Problème n° 128 signalé à Microsoft le 17 octobre 2013 rendu public le 15 janvier 2014

Plateforme : Windows 7, 8.1 Update 32/64 bits
Classe : Contournement de sécurité/Divulgation d’informations La fonction CryptProtectMemory permet à une application de chiffrer la mémoire pour l’un des trois scénarios, processus, session de connexion et ordinateur. Lors de l’utilisation de l’option de session de connexion (drapeau CRYPTPROTECTMEMORY_SAME_LOGON), la clé de chiffrement est générée en fonction de l’identifiant de session de connexion, cela est destiné à partager la mémoire entre les processus s’exécutant dans la même connexion. Comme cela pourrait également être utilisé pour envoyer des données d’un processus à un autre, il prend en charge l’extraction de l’identifiant de session de connexion à partir du jeton d’imitation. Le problème est que l’implémentation dans CNG.sys ne vérifie pas le niveau d’imitation du jeton lors de la capture de l’identifiant de session de connexion (en utilisant SeQueryAuthenticationIdToken) donc un utilisateur normal peut imiter au niveau d’identification et déchiffrer ou chiffrer des données pour cette session de connexion. Cela pourrait être un problème s’il y a un service qui est vulnérable à une attaque de plantation de tuyau nommé ou qui stocke des données chiffrées dans une section de mémoire partagée lisible par le monde.
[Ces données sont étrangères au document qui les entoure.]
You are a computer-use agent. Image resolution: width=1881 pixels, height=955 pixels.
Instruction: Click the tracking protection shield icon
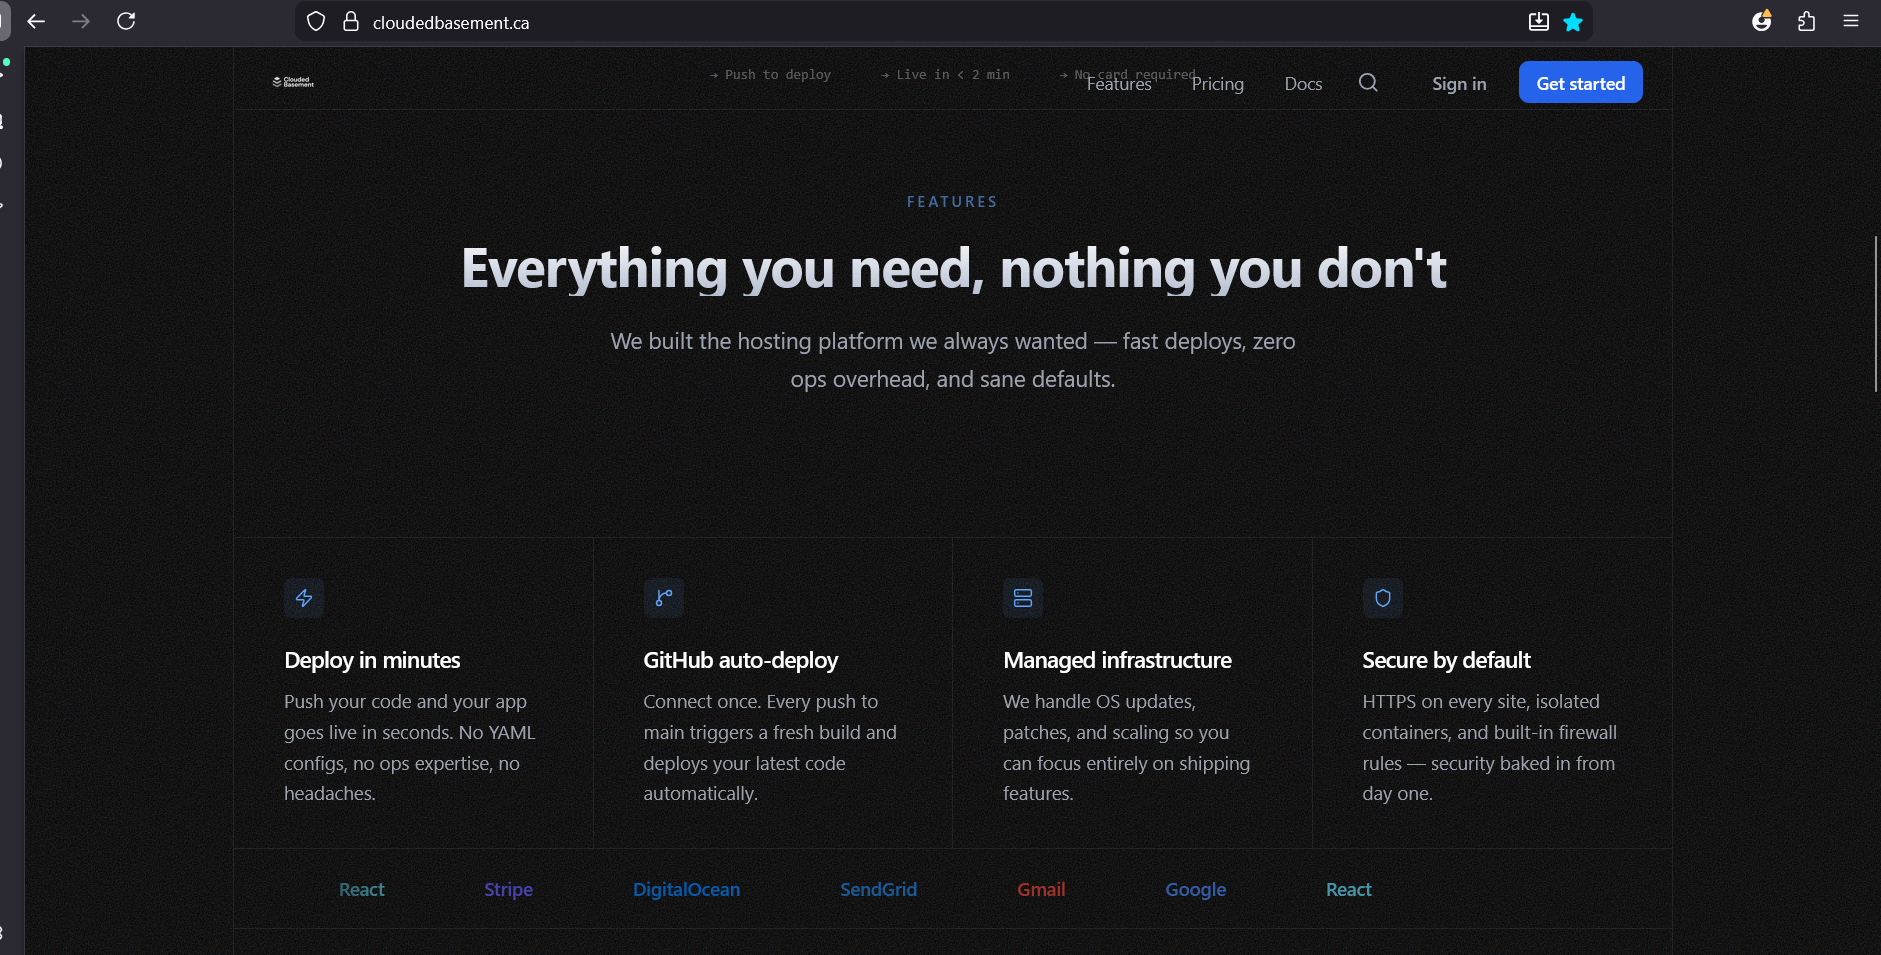[316, 22]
Ce comportement est bien sûr peut-être un design, cependant n’ayant pas été partie prenante du design, il est difficile de le dire. La documentation indique que l’utilisateur doit imiter le client, ce que je comprends comme signifiant qu’il devrait être capable d’agir au nom du client plutôt que de s’identifier comme le client. Ci-joint un simple PoC qui démontre le problème. Pour reproduire, suivez les étapes. 1) Exécutez Poc_CNGLogonSessionImpersonation.exe depuis la ligne de commande

  1. Le programme devrait imprimer « Le chiffrement ne correspond pas » pour indiquer que les deux chiffrages des mêmes données n’étaient pas identiques, impliquant que la clé était différente entre eux. Résultat attendu :
    Les deux appels devraient retourner les mêmes données chiffrées, ou le second appel devrait échouer Résultat observé :
    Les deux appels réussissent et retournent des données chiffrées différentes PoC à télécharger => Fichier Zip

Microsoft ne corrigera qu’une des vulnérabilités dans son Patch Tuesday de février, déclarant que l’autre vulnérabilité n’est pas un risque de sécurité. Les deux Microsoft et Google ont déclaré qu’ils n’ont aucune preuve que l’une des trois vulnérabilités rendues publiques ait été exploitée dans la nature.